Introduction
PCR is a common and important technique that is used in biological and medical research laboratories in different fields of biology. These applications include DNA cloning for sequencing, functional gene analysis, genetic fingerprint identification, and diagnosis of genetic disorders. It utilizes a DNA polymerase enzyme that helps in the production of DNA from deoxynucleotide substrates. DNA polymerase enlarges the 3rd end of an oligonucleotide by adding nucleotides. Therefore, “if a synthetic oligonucleotide is annealed to a single-stranded template that contains a region complementary to the oligonucleotide.” The DNA polymerase uses oligonucleotide as a primer. It will enlarge its 3rd end to produce a protracted area of DNA.
How It Works
There are three general steps of PCR: denaturation, annealing, and extensions. In Denaturation, the template of DNA is heated up to 95 degrees Celsius. The heat will break the hydrogen bonds between the two helices. It will separate the double strands and eventually lead to single-stranded DNA. The second step is annealing, in which the mixture is cooled at a temperature between 50 and 70 degrees Celsius. It would permit the primers to anneal or bind to the “complementary sequence” in the template Deoxyribonucleic acid (DNA). In the last stage, which is an extension, the reaction will be heated to 73 Celsius temperature. It is considered the best temperature at which DNA polymerase can act. DNA polymerase will add nucleotides to the primers in the sequence and extend the primers. It uses target DNA as a template. With the help of one cycle, two separate pieces of Deoxyribonucleic acid are amplified from a single DNA template. Two new pieces of DNA are then amplified for the upcoming cycle. More and more copies of DNA are produced by repeating the cycles (Saiki et al., 2008).
History
The polymerase chain reaction was conceived by Dr. Kary Mullis in the early ’80s. In 1980, almost all factors that are necessary for the PCR were discovered. Within the next two years, a group of scientists who identified the effects of a polymerase chain reaction on refined research and molecular biology made this process a reality. Mullis developed the idea to identify the point mutations by using DNA polymerase with the help of ddNTPs and primer. He gave the idea that through two primers and performing cycles that are comprised of three stages, one can get different copies of DNA.
How It Evolved Over Time
Thermal cycler and Taq polymerase played an important role in making PCR a great technology. In 1986, scientists used the Thermus aquaticus to isolate the Taq polymerase. It is a bacteria that is present in hot springs. Taq can bear high temperatures that decrease the human input in the process. It also decreased the time needed to complete the process. In 1987, a US-based company invented the thermal cycler. It plays a significant role in regulating the temperature of a reaction. This advancement also reduces the human effort that made this process efficient, elegant, and streamlined. In 1993, PCR was given a noble price in chemistry (Prodromou & Pearl, 2012).

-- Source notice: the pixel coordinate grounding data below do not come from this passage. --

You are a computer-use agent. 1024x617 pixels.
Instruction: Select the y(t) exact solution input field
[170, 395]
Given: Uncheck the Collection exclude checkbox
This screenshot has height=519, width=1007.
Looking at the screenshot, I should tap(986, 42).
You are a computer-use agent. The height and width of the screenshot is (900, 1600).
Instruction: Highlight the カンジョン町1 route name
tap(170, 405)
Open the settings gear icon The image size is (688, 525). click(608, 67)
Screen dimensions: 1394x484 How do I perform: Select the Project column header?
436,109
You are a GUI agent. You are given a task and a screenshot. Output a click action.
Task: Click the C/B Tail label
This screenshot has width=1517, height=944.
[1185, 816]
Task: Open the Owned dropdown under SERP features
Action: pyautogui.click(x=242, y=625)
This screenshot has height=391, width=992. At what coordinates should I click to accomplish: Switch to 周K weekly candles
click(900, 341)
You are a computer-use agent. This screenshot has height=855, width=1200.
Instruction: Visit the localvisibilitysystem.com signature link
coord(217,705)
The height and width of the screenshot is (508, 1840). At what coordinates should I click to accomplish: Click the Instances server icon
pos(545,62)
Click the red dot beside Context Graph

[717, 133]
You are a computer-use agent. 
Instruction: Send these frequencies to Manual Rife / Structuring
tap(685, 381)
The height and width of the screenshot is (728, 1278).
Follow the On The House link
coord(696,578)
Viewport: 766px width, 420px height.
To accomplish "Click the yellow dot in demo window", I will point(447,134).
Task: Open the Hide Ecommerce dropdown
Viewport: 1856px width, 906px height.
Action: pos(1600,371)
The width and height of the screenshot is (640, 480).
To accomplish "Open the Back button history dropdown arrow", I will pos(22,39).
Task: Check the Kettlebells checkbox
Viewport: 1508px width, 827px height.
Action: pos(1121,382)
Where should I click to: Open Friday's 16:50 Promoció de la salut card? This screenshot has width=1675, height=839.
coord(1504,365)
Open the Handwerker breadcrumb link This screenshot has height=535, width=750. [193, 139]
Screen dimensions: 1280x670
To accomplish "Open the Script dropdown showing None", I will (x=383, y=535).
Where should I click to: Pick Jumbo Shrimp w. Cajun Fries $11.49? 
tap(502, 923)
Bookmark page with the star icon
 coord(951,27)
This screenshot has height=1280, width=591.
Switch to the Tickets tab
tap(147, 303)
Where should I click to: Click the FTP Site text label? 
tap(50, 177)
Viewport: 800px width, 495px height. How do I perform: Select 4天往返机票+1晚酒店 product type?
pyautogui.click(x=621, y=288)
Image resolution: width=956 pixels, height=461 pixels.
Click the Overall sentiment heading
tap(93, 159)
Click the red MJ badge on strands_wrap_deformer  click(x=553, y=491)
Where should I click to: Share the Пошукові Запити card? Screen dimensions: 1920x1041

How It Helped The Biological Field
It is utilized to investigate various samples for the presence of microorganisms such as anthrax, malaria, hepatitis, and HIV. Moreover, in evolutionary biology, PCR is utilized to recognize and describe relationships among different species. It is also considered very helpful in understanding the patterns of ancient human migration in the field of anthropology. Also, palaeontologists use this technique to intensify DNA from cryopreserved fossils or extinct species for a large number of years, which helps in the further study of these species.
Conclusion
PCR plays an important role in the amplification of small pieces of DNA. The efficiency of this process will be decreased if the region that wants to be amplified is a little larger. Therefore, it is necessary to make improvements by settling the PCR variables, like the PH of the buffers and chemical reagents, to get successful copies of bigger fragments of the DNA. It is also necessary to enhance the speed of thermal cyclers to make the process done quickly. However, it is a very useful process that is very slow to be utilized in clinical settings.
References
Prodromou, C., & Pearl, L. H. (2012). Recursive PCR: a novel technique for total gene synthesis. Protein Engineering, Design and Selection, 5(8), 827-829.
Saiki, R. K., Gelfand, D. H., Stoffel, S., Scharf, S. J., Higuchi, R., Horn, G. T., … & Erlich, H. A. (2008). Primer-directed enzymatic amplification of DNA with a thermostable DNA polymerase. Science, 239(4839), 487-491.